Du coeur d'un cyclone qui a dévasté la Grande Terre, Hubert Gagneur, le père de Justin et Cathy, ramène à l'Engoulvent, la maison familiale, « un enfant de sept ou huit ans, sale et repoussant , complètement nu, garcon, et croyez moi, le sexe bien formé, nègre et bata -zindien ».
Razyé, ainsi qu'il le baptise, comme les plantes sauvages qui poussent dans la forêt guadeloupéenne, va voler le coeur de Cathy Gagneur et cet amour maudit va constituer la trame du roman de Maryse Condé, à l'instar d'Heathcliff et Catherine Earnshaw, amants immortels des « Hauts du Hurlevent » d'Emily Brontë.
A travers un récit dépouillé de misérabilisme mais empreint de sensibilité, Maryse Conde fait revivre toute une époque de la fin du XIXe siècle, dans cette île soumise aux terribles caprices des éléments comme à ceux des hommes qui l'ont colonisée.

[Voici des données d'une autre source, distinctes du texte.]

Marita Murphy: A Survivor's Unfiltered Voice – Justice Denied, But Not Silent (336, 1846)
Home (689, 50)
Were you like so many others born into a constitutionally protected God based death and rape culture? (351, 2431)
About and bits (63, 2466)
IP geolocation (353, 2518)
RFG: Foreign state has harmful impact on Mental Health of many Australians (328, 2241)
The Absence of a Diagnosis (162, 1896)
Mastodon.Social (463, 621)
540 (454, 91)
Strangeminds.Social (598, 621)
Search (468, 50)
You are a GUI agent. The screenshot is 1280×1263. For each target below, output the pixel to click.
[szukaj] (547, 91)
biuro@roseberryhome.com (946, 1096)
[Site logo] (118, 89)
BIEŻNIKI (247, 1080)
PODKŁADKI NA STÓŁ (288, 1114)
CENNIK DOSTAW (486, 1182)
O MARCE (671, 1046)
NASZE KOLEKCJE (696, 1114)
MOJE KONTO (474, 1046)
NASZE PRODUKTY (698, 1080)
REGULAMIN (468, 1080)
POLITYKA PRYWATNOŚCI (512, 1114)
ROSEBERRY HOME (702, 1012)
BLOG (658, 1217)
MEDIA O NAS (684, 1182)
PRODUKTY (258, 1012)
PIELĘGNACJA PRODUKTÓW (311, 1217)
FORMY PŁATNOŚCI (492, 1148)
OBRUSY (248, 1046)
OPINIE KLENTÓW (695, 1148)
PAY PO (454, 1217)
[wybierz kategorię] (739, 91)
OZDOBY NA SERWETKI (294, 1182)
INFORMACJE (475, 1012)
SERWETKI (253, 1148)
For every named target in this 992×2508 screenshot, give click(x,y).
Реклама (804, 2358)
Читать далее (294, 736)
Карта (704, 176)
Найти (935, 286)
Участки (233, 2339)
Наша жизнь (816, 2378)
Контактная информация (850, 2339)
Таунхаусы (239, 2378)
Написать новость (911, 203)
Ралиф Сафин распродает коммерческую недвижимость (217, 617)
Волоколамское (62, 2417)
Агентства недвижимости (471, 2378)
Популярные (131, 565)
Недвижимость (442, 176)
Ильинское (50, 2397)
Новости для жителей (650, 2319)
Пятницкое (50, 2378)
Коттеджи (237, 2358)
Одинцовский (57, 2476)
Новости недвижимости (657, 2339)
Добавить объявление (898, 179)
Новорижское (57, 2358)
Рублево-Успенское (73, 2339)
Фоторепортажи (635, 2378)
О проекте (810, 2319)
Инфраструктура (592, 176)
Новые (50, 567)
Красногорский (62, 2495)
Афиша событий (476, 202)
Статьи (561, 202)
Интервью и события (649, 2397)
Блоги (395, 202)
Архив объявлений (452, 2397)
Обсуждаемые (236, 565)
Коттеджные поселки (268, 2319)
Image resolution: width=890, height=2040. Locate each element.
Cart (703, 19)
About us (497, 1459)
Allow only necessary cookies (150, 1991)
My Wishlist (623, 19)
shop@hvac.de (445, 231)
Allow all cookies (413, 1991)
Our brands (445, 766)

Plus que dans les descriptions (magnifiques) de cette terre qui l'a vue naître, Maryse Condé attise l'intérêt du lecteur en donnant tour à tour la parole, hors les Cathy, Razye, Aymeric ou Irmine de Linseuil, aux personnages secondaires de ce roman tels les nounous, Nelly Raboteur, Lucinda Lucius, Mabo Julie et Mabo Sandrine, Roro le pêcheur ou Ada, la revendeuse de poissons, Sanjita la gardienne ou la servante Romaine.
Et le récit intime de leur amour pour ces enfants de riches qui ne sont pas les leurs et pour les leurs qui manquent de l'essentiel, de leur attachement à ces îles qui ne sont paradisiaques que pour les nantis, de leurs luttes politiques pour tenter de faire valoir leurs droits malgré l'abolition de l'esclavage, de ces croyances occultes qui nourrissent les traditions, de la corruption qui sévit et de l'alcoolisme qui brouille l'entendement, de la terrible condition des femmes, soumises au diktat patriarcal et qui tiennent debout contre vents et marées, oui ce récit a, pour moi, supplanté la trame romanesque de ce roman.
Maryse Condé, qui m'avait charmée, voici quelques années, avec « Victoire, la saveur et les mots » n'a pas son pareil pour vous transporter à travers les siècles et les océans vers ces lieux aux noms enchanteurs, la Désirade, Marie Galante, la Dominique et, dans une langue créole, chaleureuse et pleine de fantaisie, restituer l'accent et la saveur de cette population fraternelle si lointaine et pourtant si proche.
Faisant la nique à la pandémie, cette bouffée « d'ailleurs littéraire » m'a plongée, bien au delà des pages, au coeur d'un monde aux couleurs madras et aux senteurs inoubliables magnifiées par une écriture tendre et charnelle.